• [REQUIREMENT 1] According to the piece on medical marijuana below, where and when was the world's oldest marijuana stash found?
• [REQUIREMENT 2] Write out the part of the piece on medical marijuana between "We have been" and "prior to this?", inclusive.

• [EXTRACT TO READ]
*** Block opens ***
Let’s be frank, or rather….blunt. Pun intended.

We have been at a crossroads on the benefits vs the risks of marijuana since the early 1900’s in the US.

Wait! What? Are you telling me that people were able to use it medically prior to this?

Yes. Yes, they were. And now we’ve come ALMOST full circle.


The legal definition of medical marijuana is the use of cannabis as a physician-recommended form of medicine or herbal therapy. It’s been used for thousands of years, by cultures all over the world for both religious and medicinal purposes. AND, fun fact: the world’s oldest marijuana stash was found in a 2,700-year-old grave in the Gobi Desert in 2008. That, my friends, is some ancient weed!


What exactly is Marijuana and aren’t there multiple types?


Marijuana comes in 2 primary strains: sativa (contains more THC) and indica (contains more CBD). What the heck does this really mean? THC (tetrahydrocannabinol) gives more of a euphoric or “high” effect along with sleep induction, appetite stimulation, confusion, and paranoia. CBD (cannabidiol) has a lower euphoric effect, modulates the effects of THC, and has multiple clinical uses. Back in the day, marijuana was merely a smokable. Today, we find multiple formulations like edibles, topicals, tinctures, concentrates, oils, vapes, patches and even in wines and beer! Each of these forms have different onsets of action and different durations. With so many options available, this is where your physician and/or dispensary may help find the right form.


What are the main clinical uses?

I know, you’re anxious for me to get to the good stuff. The info of all info. What are the main clinical uses, you ask? Let me tell you, medical marijuana has been used for seizures, sleep disturbances, anorexia, analgesic treatment, nausea and overall better quality of life. Wow! It sounds like a cure-all for the hospice and palliative care patient! This sub-section of patients typically experiences many of these symptoms. But I’m hanging on to the QUALITY OF LIFE (QOL) improvement. Let’s be honest, isn’t that what we’re trying to help our patients achieve in the end stages of their life? Did you know studies show that after 6 months of treatment in the elderly, 94% reported improvement in QOL and pain levels were reduced from a median of 8 down to 4 on a scale of 0-10. That’s HUGE! Even bigger news: 18% stopped using their opioid analgesics or at a minimum, reduced their dose. CBD seems to have more medical benefit over THC and it appears to be relatively safe and effective for a variety of conditions.
*** Block closes ***
• [RECORDS PROVIDED]
*** Block opens ***
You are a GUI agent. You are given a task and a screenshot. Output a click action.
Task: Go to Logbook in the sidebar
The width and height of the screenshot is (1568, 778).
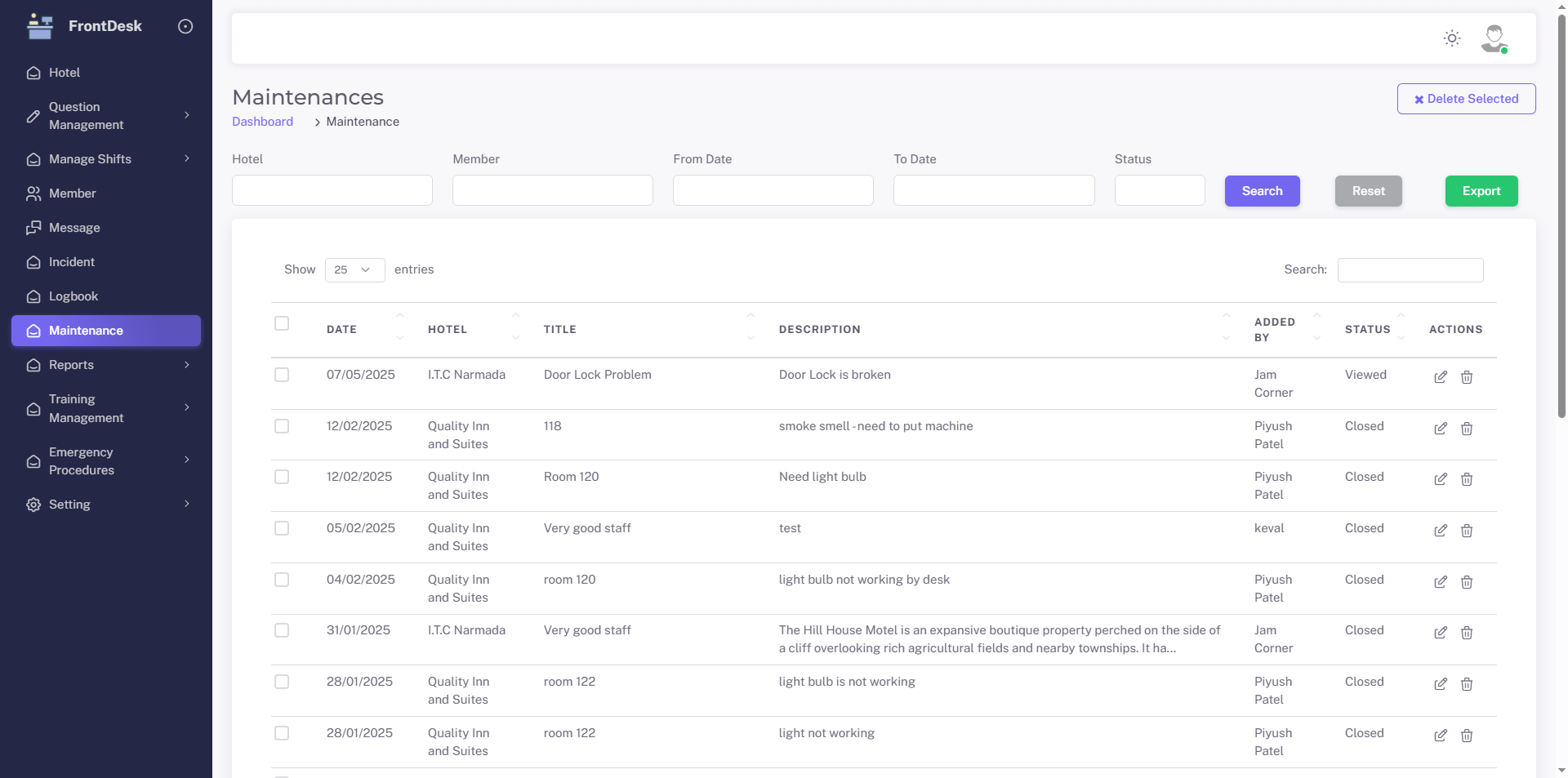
*** Block closes ***
*** Block opens ***
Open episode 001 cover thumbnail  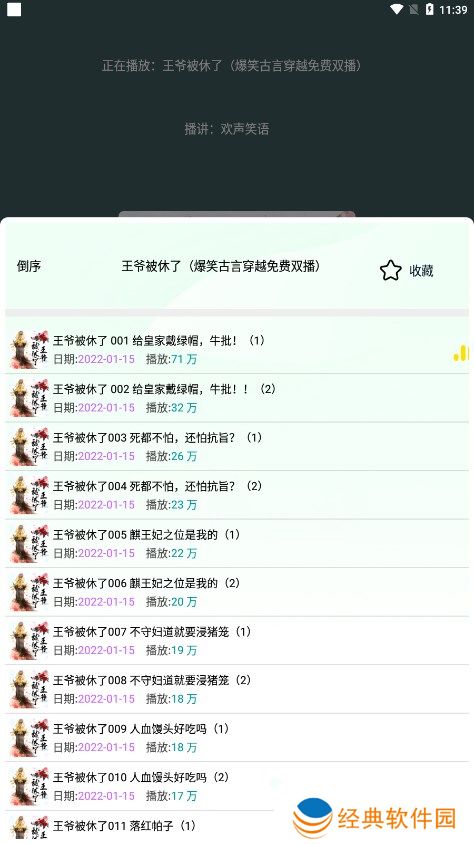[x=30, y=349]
*** Block closes ***
*** Block opens ***
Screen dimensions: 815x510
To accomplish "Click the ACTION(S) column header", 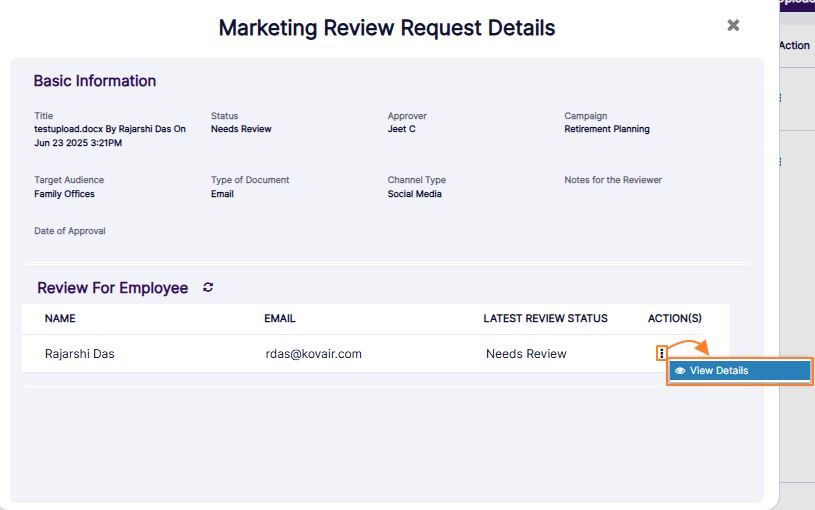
*** Block closes ***
• [EXERCISE SOLUTION 1] In a 2,700-year-old grave in the Gobi Desert, in 2008.

• [EXERCISE SOLUTION 2]
We have been at a crossroads on the benefits vs the risks of marijuana since the early 1900’s in the US.

Wait! What? Are you telling me that people were able to use it medically prior to this?